Kaijudo has no such events at the moment.  That's not to say I was expecting Invitationals or Regionals by now, but many players were expecting at least an announcement or a plan for them.  The Duel Masters equivalent to these events didn't generate the highest turnouts, but many of the problems leading to those numbers have been entirely fixed already - the Kaijudo show is leaps and bounds better than the Duel Masters show was in my opinion (and the first DVD can be found in stores now!), the gameplay everyone loved has been kept in tact with a freshness in the card pool to attract old DM players, and so far, we have what I consider to be about as balanced as a trading card game can be while still being fun with an element of luck.  Now, more than ever, we have a game that can support organized play on the level that Duel Masters was given.  Somewhere, there are eleven year olds out there who could witness events like those and be inspired again.  They could become interested and hooked on this game like I'm sure each of my readers is, and they could become fans who would support this community through playing and contributing for years, like I have tried to do.
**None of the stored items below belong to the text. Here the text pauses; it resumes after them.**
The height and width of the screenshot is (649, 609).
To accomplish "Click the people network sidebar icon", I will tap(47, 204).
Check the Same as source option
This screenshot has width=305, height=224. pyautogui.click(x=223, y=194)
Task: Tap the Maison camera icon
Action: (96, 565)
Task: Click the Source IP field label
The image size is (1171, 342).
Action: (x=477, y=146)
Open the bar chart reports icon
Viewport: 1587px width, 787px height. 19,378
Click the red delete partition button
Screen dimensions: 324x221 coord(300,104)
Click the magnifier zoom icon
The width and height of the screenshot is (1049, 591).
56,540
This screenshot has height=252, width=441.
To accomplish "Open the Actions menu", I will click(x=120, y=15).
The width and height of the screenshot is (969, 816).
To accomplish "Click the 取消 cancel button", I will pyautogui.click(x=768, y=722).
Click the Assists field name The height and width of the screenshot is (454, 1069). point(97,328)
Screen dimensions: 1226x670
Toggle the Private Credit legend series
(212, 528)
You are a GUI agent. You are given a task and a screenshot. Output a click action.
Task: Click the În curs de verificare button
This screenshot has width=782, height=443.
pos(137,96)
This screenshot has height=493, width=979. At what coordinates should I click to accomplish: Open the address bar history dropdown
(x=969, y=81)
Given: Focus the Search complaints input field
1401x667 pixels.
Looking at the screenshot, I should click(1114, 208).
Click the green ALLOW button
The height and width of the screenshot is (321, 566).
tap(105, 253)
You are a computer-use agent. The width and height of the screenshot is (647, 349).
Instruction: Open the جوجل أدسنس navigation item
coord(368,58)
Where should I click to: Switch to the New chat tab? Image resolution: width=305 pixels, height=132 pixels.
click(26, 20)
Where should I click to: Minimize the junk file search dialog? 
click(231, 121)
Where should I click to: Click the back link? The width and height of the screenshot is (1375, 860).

This is the truth of the community, and the truth of the possible magnificent future of the game.  Duel Masters had its flaws, yet people loved playing it.  People really love playing Kaijudo, and with an outlet like the events I mentioned, it could become one of the real powerhouses in the trading card game community.  I look forward to the day when I can ask someone about Duel Masters and instead of hearing, "Oh, isn't that the game that died six years ago?" I can hear, "Oh, that's the game that became Kaijudo!  Awesome!"

In Conclusion

I enjoy Kaijudo more than I've ever enjoyed playing a trading card game, and yes, I'm including Duel Masters.  I've grown attached to the community, even though I haven't been able to meet a lot of you in real life up to this point, and I'm proud to be someone who can hopefully attract more interest in the game.  I've spoken to people at WotC and conveyed nothing but positive remarks about the game and the directions they're taking it.  I simply see higher-level organized play as an opportunity for massive growth, not only for the competitive players, but also for the casual players who can enjoy those types of one-of-a-kind experiences, and for the company itself, which would be getting a huge influx of players with a newfound respect for this game - and this game deserves respect, as it's truly a blast.  At the end of the day, that's why we play trading card games!  If you have similar sentiments, I encourage you to let WotC know about them, as they have people very active in the Kaijudo community whose purpose really is to hear our thoughts and do what's best for the game and its players.  The comments down below would be an excellent means to do this!

In the meantime, I hope you've enjoyed the article.  I enjoyed writing it, as it brought back a lot of great memories and a hope for more great memories to be made in the future.  Next week, I shall return with something closer to what I've been doing in the past - that is, trying to offer some knowledge of Kaijudo that a few players might hopefully learn from!  Thanks for reading, guys.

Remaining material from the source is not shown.